(TASK DATA):
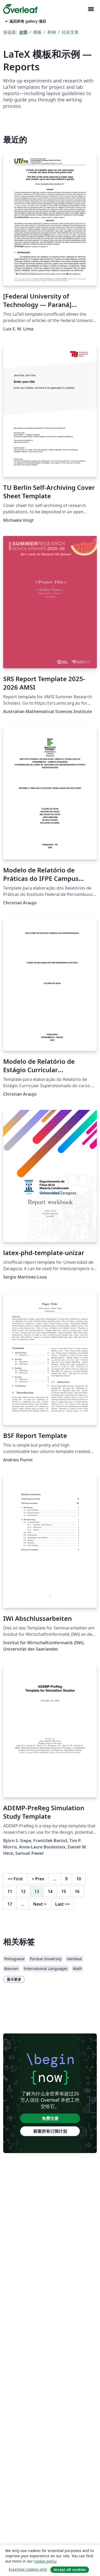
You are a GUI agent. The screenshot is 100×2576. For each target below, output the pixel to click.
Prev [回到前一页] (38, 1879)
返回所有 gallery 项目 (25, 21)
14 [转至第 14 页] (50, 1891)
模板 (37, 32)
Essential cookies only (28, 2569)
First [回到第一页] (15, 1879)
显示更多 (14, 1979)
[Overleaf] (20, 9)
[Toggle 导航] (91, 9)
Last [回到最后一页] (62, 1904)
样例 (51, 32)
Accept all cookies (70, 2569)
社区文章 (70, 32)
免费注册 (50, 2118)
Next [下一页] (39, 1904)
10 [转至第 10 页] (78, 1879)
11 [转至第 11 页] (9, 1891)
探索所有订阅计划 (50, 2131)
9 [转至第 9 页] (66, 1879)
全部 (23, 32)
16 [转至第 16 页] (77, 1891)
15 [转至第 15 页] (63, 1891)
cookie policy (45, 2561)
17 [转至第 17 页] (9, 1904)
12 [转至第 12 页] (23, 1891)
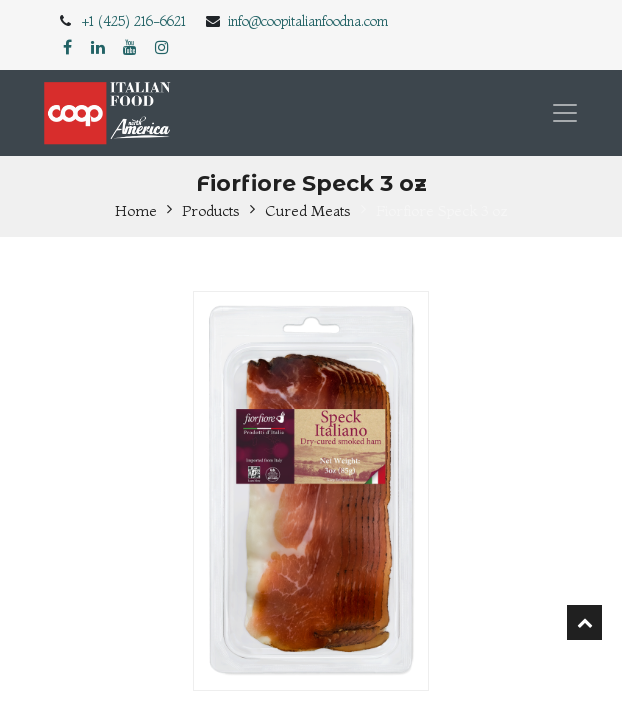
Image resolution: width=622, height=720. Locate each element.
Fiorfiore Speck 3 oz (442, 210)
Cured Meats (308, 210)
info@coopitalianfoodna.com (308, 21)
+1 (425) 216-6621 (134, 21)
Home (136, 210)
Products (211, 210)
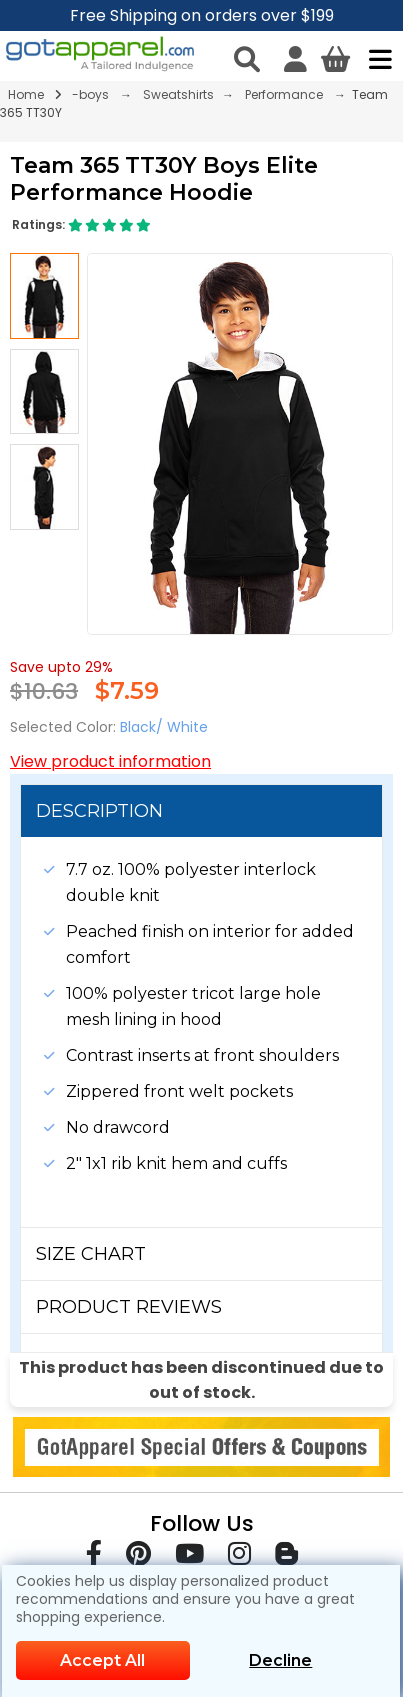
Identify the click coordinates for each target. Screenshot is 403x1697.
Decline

(WRITTEN TASK): Reproduce the whole listing above line for line, without any change, and leave out the pictures.

(TASK OUTPUT):
You are a GUI agent. The screenshot is 100×2576. For each target below, output the pixel to click.
Prev [回到前一页] (38, 1879)
返回所有 gallery 项目 (25, 21)
14 [转至第 14 页] (50, 1891)
模板 (37, 32)
Essential cookies only (28, 2569)
First [回到第一页] (15, 1879)
显示更多 (14, 1979)
[Overleaf] (20, 9)
[Toggle 导航] (91, 9)
Last [回到最后一页] (62, 1904)
样例 (51, 32)
Accept all cookies (70, 2569)
社区文章 (70, 32)
免费注册 (50, 2118)
Next [下一页] (39, 1904)
10 [转至第 10 页] (78, 1879)
11 [转至第 11 页] (9, 1891)
探索所有订阅计划 (50, 2131)
9 [转至第 9 页] (66, 1879)
全部 (23, 32)
16 [转至第 16 页] (77, 1891)
15 [转至第 15 页] (63, 1891)
cookie policy (45, 2561)
17 [转至第 17 页] (9, 1904)
12 [转至第 12 页] (23, 1891)
Image resolution: width=622, height=720. Locate each element.
Fiorfiore Speck 3 oz (442, 210)
Cured Meats (308, 210)
info@coopitalianfoodna.com (308, 21)
+1 (425) 216-6621 (134, 21)
Home (136, 210)
Products (211, 210)
Identify the click coordinates for each target. Screenshot is 403x1697.
Decline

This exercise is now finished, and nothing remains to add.